I understand the geometric intuition, but the proof by induction in Trefethen book confuses me : it seems to me that a 1*1 complex matrix has infinitely many left and right singular vector pairs?
The actual statement in the book is :
"If A is square and the singular values are distinct, the left and right singular vectors are uniquely determined up to complex signs (i.e., complex scalar factors of absolute value 1)."
If $a$ is a complex number ($a\ne0$ to avoid trivialities), the singular value is $|a|$, so we need to find $u$ and $v$ with $|u|=1$ and $|v|=1$ such that $$ a=u|a|\bar{v} $$ Since $a=|a|w$, for a unique $w$, any pair $(u,v)$ such that $u\bar{v}=w$ will do.
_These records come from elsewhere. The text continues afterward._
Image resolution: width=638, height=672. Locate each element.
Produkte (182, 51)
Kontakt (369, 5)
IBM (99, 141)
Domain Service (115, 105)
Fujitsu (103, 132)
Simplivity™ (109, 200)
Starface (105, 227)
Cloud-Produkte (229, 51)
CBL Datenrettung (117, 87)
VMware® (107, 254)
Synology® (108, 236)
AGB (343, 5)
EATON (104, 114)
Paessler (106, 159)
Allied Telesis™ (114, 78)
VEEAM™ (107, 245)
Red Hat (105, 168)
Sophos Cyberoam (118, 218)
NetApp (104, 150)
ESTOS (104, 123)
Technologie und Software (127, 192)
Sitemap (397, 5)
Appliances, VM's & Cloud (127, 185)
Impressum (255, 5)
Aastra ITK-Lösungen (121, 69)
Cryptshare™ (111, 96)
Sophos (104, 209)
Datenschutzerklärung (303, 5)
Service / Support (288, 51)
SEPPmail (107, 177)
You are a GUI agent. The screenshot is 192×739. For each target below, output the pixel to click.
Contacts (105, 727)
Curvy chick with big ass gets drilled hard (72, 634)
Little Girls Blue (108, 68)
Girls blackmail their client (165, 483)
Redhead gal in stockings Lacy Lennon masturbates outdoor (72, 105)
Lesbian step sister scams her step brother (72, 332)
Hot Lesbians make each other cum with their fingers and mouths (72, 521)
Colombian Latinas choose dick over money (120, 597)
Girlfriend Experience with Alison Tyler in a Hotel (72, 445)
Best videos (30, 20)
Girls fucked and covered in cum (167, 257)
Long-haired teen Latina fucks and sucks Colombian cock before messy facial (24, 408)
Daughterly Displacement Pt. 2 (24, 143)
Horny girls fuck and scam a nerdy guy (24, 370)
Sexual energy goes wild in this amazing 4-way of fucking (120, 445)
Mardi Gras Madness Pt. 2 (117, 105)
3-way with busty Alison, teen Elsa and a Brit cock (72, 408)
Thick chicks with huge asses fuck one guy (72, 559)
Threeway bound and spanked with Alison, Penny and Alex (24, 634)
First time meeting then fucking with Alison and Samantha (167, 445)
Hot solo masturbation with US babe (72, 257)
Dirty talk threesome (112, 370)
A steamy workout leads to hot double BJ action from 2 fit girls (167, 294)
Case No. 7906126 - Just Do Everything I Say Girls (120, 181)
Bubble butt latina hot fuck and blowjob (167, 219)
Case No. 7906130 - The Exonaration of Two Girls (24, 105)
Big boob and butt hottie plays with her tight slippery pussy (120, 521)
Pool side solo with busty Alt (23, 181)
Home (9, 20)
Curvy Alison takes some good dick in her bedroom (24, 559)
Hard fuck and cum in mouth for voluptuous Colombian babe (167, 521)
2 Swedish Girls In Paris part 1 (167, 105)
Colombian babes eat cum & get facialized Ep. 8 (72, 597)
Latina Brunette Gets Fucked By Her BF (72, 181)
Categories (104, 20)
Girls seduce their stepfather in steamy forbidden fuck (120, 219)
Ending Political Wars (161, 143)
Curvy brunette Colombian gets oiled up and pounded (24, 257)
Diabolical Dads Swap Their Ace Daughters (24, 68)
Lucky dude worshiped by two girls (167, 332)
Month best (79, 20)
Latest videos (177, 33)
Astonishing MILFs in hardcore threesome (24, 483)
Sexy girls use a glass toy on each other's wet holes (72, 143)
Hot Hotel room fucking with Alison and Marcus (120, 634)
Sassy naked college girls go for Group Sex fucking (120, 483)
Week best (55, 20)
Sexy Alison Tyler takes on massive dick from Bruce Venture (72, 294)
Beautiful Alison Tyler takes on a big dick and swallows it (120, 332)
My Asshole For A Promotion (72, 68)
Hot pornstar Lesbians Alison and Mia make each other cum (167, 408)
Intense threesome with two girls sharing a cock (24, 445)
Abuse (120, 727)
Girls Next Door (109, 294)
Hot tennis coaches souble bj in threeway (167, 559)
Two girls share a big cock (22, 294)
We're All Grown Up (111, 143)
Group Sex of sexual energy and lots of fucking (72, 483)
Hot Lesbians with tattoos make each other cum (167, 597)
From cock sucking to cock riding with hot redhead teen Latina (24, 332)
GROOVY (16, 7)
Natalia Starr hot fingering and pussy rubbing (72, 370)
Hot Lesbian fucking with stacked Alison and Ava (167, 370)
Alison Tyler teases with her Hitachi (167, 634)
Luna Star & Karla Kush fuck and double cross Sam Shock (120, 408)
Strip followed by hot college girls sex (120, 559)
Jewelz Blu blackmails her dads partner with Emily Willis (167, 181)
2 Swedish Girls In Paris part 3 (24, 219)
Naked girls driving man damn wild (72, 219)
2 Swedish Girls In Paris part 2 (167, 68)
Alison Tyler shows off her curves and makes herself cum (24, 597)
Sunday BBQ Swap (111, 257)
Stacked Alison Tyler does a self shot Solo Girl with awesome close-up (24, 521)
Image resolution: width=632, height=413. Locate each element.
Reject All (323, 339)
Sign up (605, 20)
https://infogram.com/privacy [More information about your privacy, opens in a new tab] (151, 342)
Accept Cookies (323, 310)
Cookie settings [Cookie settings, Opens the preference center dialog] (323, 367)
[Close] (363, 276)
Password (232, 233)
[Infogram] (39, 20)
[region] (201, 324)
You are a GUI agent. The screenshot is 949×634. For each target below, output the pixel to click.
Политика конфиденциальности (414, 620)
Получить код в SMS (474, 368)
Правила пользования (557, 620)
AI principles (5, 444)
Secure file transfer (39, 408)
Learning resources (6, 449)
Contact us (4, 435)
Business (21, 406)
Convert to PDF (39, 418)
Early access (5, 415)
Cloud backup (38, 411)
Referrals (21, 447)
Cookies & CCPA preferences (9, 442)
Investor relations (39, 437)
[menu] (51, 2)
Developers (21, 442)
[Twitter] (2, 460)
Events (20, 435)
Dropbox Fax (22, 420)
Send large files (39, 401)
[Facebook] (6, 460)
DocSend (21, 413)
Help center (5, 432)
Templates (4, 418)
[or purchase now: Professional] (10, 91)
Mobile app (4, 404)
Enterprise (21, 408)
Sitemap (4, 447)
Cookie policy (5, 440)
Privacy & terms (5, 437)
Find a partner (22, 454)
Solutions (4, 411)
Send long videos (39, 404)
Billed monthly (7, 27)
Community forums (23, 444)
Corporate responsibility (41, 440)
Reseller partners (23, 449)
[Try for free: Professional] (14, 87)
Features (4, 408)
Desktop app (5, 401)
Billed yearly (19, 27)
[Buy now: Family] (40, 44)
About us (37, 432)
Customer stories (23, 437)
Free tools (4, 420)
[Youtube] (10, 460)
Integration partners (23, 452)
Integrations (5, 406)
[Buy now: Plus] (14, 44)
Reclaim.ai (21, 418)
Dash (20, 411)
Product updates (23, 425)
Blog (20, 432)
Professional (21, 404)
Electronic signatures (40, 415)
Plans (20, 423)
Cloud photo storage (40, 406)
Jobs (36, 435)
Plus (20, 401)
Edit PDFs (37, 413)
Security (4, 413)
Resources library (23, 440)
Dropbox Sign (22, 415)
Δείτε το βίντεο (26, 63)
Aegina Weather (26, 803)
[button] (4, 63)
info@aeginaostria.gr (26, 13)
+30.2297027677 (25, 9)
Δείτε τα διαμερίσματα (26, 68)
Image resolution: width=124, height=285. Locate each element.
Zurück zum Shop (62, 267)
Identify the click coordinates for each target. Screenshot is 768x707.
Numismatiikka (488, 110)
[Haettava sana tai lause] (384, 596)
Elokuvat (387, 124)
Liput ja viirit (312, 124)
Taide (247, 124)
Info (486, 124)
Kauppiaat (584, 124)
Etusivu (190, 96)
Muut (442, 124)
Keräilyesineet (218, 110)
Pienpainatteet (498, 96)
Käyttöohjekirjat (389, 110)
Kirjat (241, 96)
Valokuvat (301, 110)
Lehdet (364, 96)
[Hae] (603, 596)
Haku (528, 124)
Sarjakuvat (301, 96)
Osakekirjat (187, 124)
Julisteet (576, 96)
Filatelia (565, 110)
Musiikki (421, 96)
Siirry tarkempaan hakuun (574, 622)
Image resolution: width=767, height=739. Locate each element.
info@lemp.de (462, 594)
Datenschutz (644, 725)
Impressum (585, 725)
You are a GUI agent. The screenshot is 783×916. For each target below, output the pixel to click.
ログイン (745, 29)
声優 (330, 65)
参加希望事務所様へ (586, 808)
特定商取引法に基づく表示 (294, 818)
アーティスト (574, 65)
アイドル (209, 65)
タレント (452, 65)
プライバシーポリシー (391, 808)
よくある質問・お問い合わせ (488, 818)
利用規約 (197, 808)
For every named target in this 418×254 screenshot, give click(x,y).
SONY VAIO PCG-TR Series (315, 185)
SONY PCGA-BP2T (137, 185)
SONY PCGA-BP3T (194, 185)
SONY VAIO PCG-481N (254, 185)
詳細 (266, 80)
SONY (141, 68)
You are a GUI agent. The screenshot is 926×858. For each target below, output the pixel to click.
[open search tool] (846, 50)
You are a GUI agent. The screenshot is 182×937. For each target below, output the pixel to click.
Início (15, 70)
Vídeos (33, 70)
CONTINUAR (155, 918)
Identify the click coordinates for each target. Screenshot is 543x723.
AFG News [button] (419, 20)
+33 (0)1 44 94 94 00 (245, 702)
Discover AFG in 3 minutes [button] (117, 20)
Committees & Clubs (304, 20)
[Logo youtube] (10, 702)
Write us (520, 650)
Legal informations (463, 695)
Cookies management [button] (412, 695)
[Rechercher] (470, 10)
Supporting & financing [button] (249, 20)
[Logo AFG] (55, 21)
There is no uniqueness of $U$ and $V$ in the singular value decomposition of $A=U\Sigma V^*$, in general, see https://en.wikipedia.org/wiki/Singular_value_decomposition
What is unique in the SVD are the singular values. The unitary matrices are not unique.
This can be seen as follows: Assume $A=U\Sigma V^*$ is a SVD, and $W$ is a diagonal unitary matrix. Since all diagonal matrices commute, we have $$U\Sigma V^* = U\Sigma WW^*V^* = UW\Sigma W^*V^* = (UW)\Sigma(VW)^*$$ Obviously in the $1\times 1$ case all matrices are diagonal.